Depois de algum tempo tentando explicar o que seria o amor para ele, surgiu essa frase que trasncrevi lá no começo. Vieram dele o sonho e o acreditar como definições do amor. E nessa hora, eu me vi emocionada.

Foi quase como um desabafo. Logo após concluir que o único amor possível era aquele impossível de acontecer, ele próprio se mostrou querendo acreditar. E desejou que alguém acreditasse nele.

Se me perguntassem no momento, qual seria a minha definição de amor, juro que não saberia descrever, nem em prosa, nem em verso. Passei dias a pensar no assunto, e nessa frase que não me saía da cabeça.

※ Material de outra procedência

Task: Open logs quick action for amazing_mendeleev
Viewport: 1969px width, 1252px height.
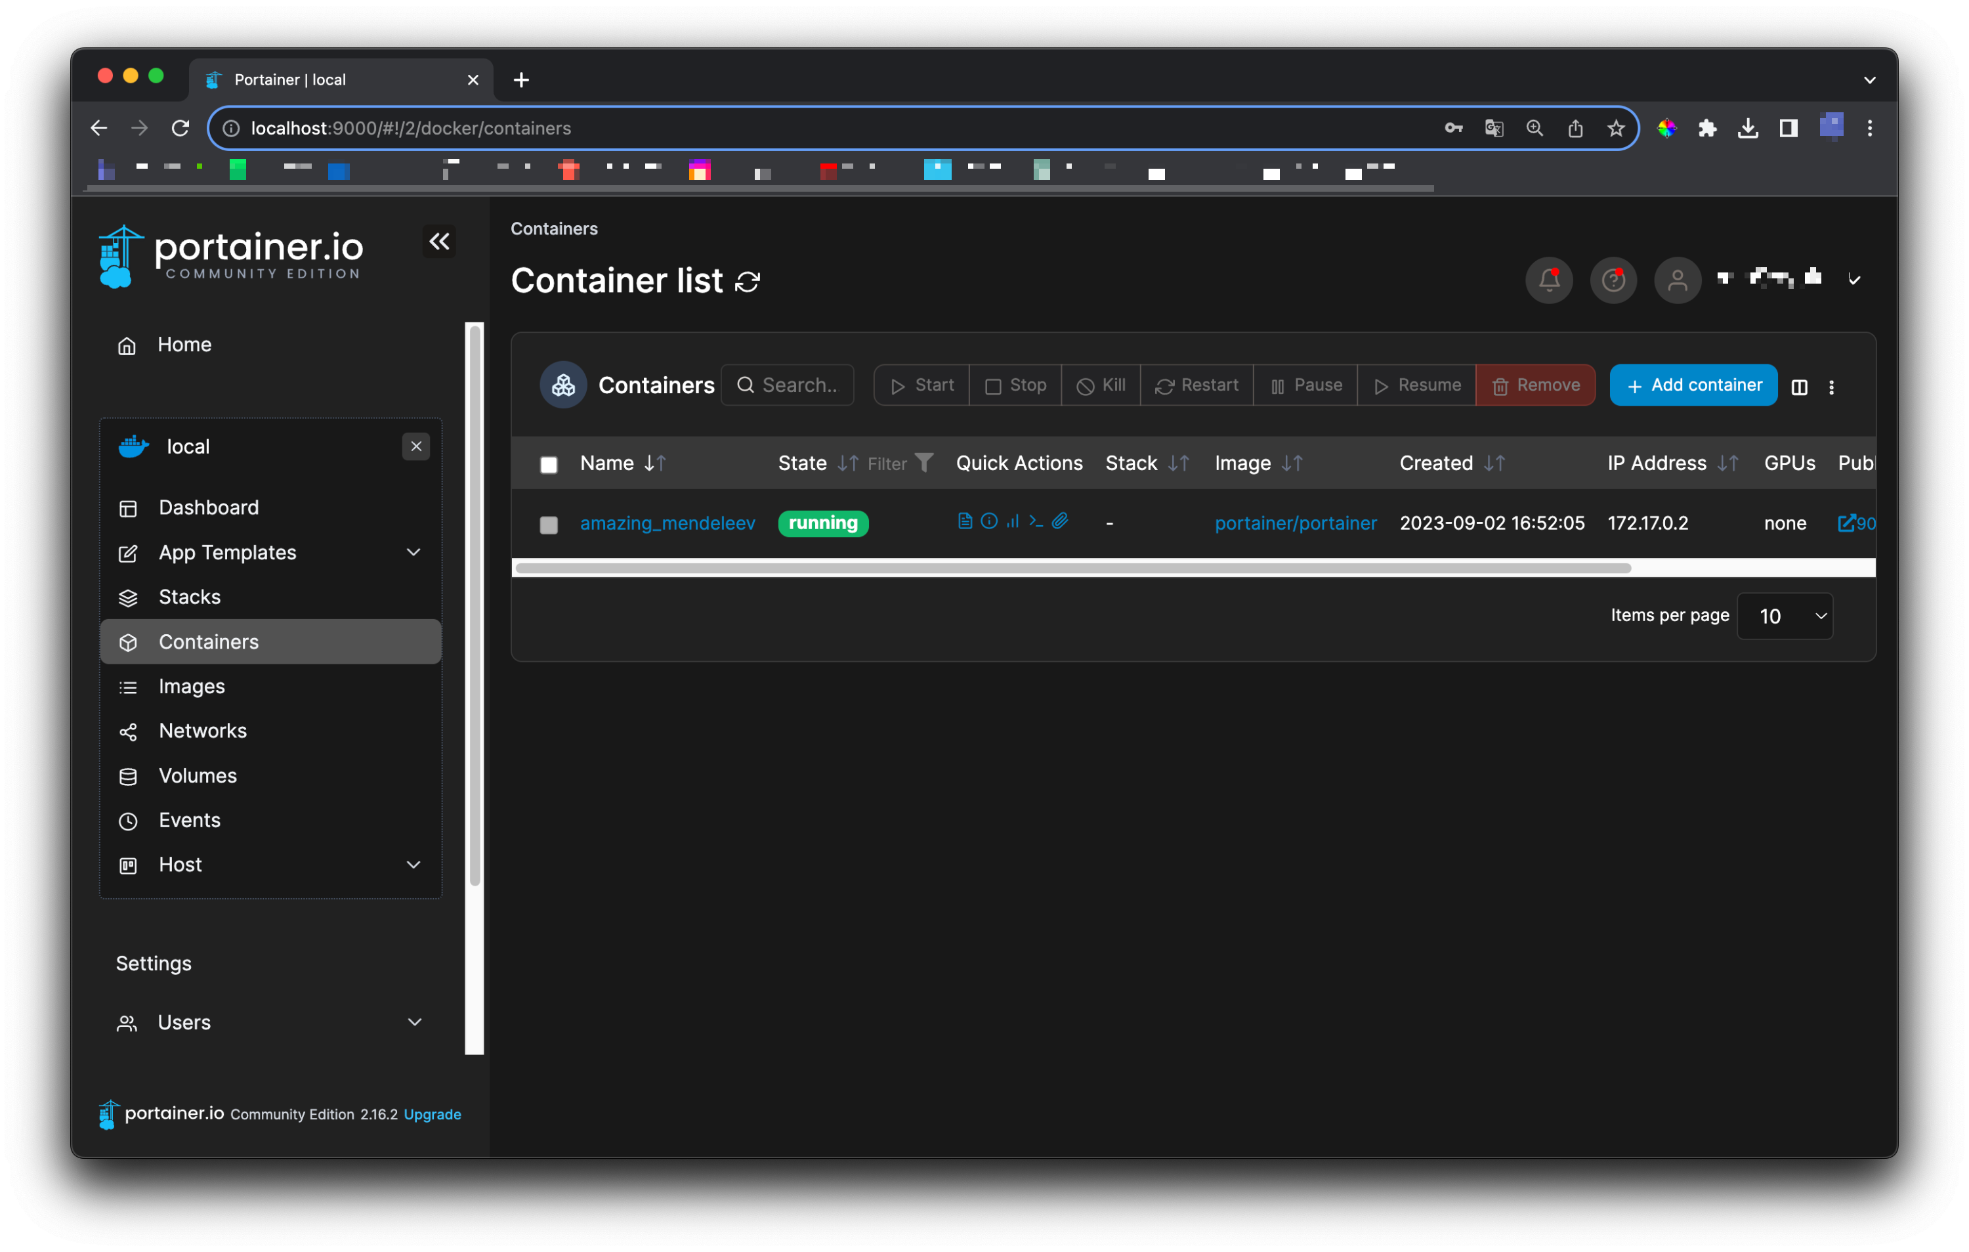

Percebi que apesar dele querer muitas vezes ser o dono de todas as razões, a emoção o pegou de jeito.

- “Que bom” – pensei.  

 Para mim, o amor também passou a ser acreditar. Acreditar em uma pessoa, em um sentimento, no amanhã e no sonho.

E esse acreditar no fundo se traduz em uma palavra – esperança.

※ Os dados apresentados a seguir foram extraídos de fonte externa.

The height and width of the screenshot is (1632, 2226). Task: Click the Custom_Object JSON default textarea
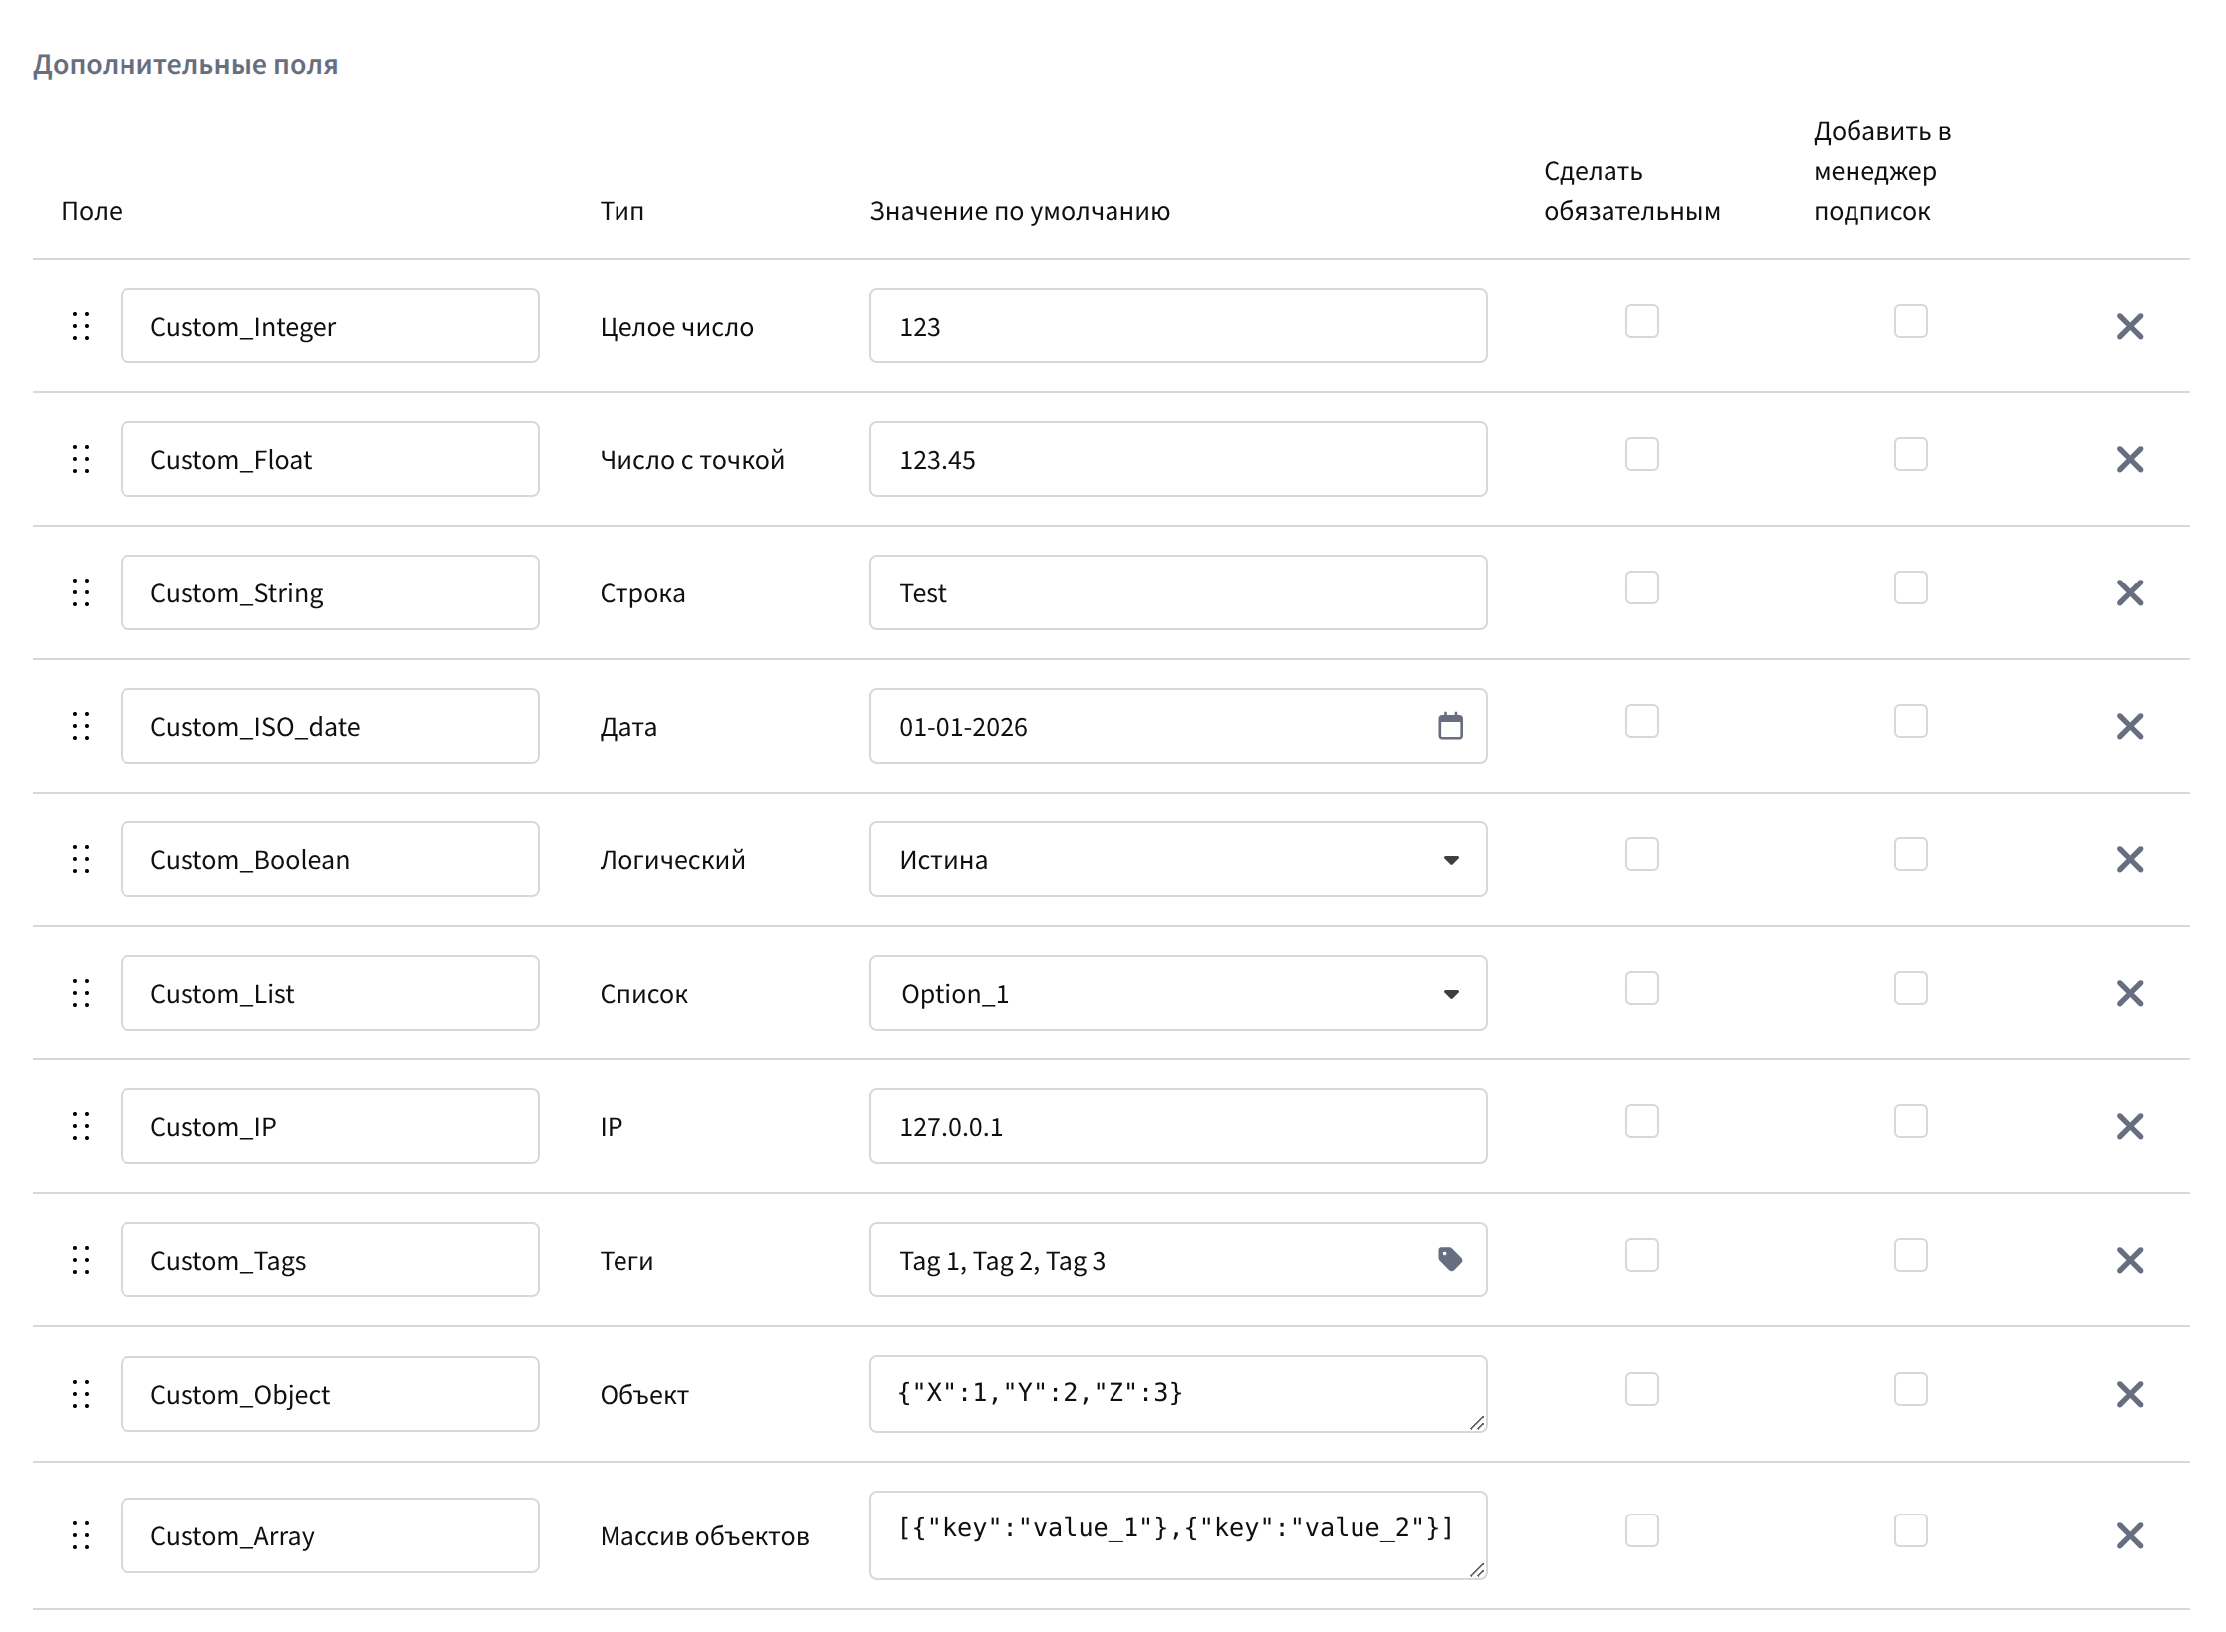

Mas vou encerrar relembrando a letra da música do Barão Vermelho (Amor meu grande amor):

“Amor meu grande amor;

me chegue assim bem de repente;

e quando eu te encontrar;

 Meu grande amor;

Por favor, me reconheça…”   

 

ps: Ainda bem que entre um copo e outro, meus amigos me dão inesquecíveis presentes.


Observatório

Maio 19, 2008

 Às vezes, ver além é uma forma de não olhar para si.

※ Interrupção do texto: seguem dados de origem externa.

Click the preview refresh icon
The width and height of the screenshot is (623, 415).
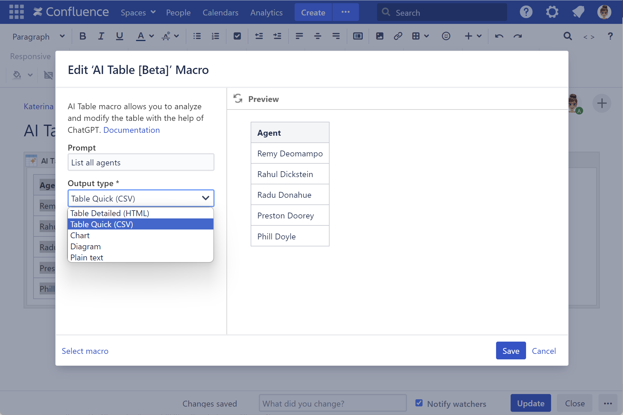(x=238, y=99)
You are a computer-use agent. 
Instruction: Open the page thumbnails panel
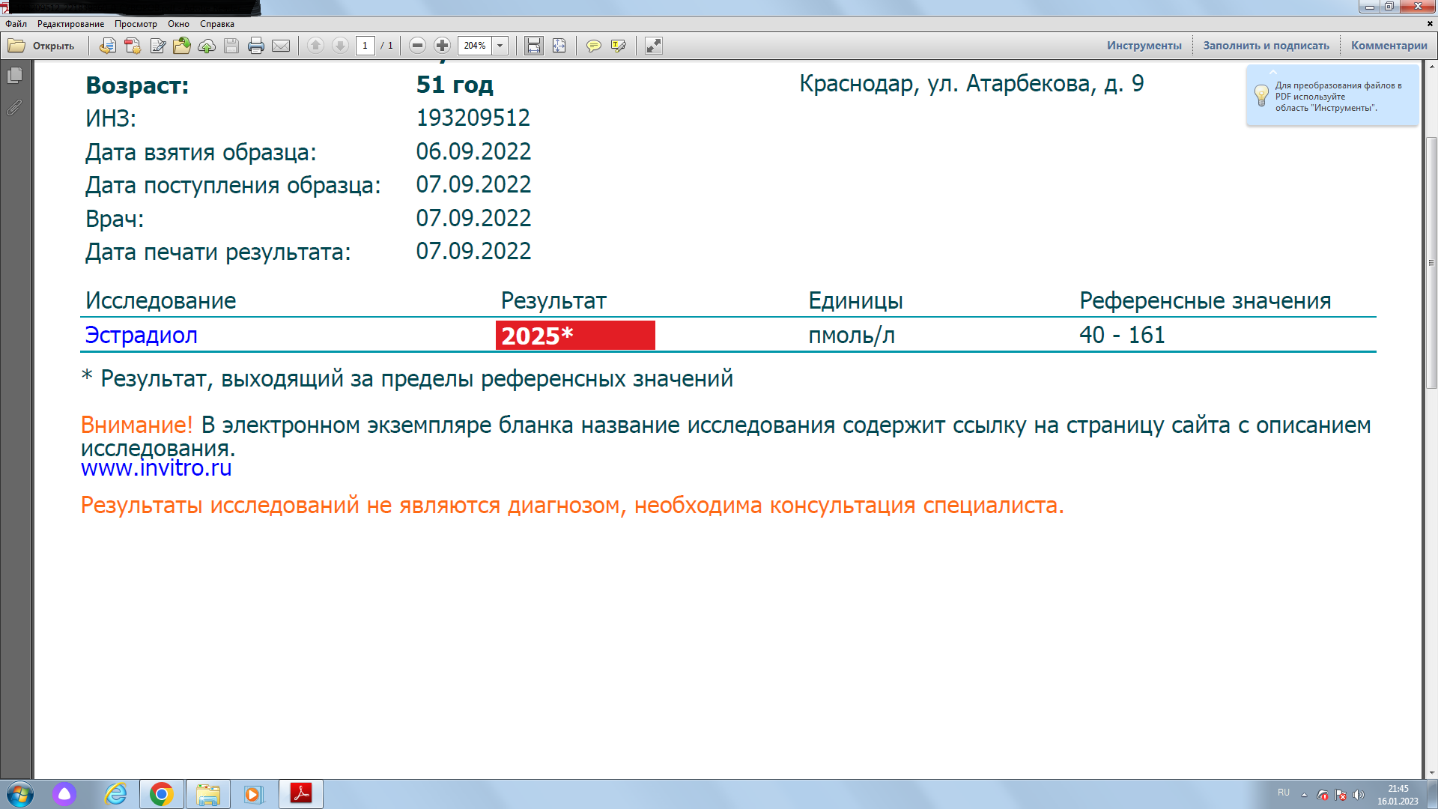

Por isso, em tempos difíceis, me dá um grande alívio ver em ti muitas coisas que eu admiro.

Vejo em ti uma constante luta - contra as dores físicas, as pressões da vida, a distância da família e as dores do mundo.

Fico grata de pensar que tentas resolver problemas que não os teus. Todos temos tantos, não é mesmo? Mas, em muitas pessoas falta o desprendimento que tens, de apesar de tudo, olhar para o outro.

E por isso eu olho para ti, assim como tu olhas para o outro, e que bom seria se isso acontecesse em uma sucessão infinita de vezes.

Pois quando não me via, voltei o meu olhar pra ti, quando achei que não era possível, foi em ti que eu acreditei.

Olhar além pode ser deixar de ver a si mesmo, mas ao mesmo tempo, descobrimos quem olha por nós. E é nessa capacidade de enxergar que se reconhece os verdadeiros amigos.

[Lerê (sf.) - Riso solto, rasgado, grande coração e de olhar colorido].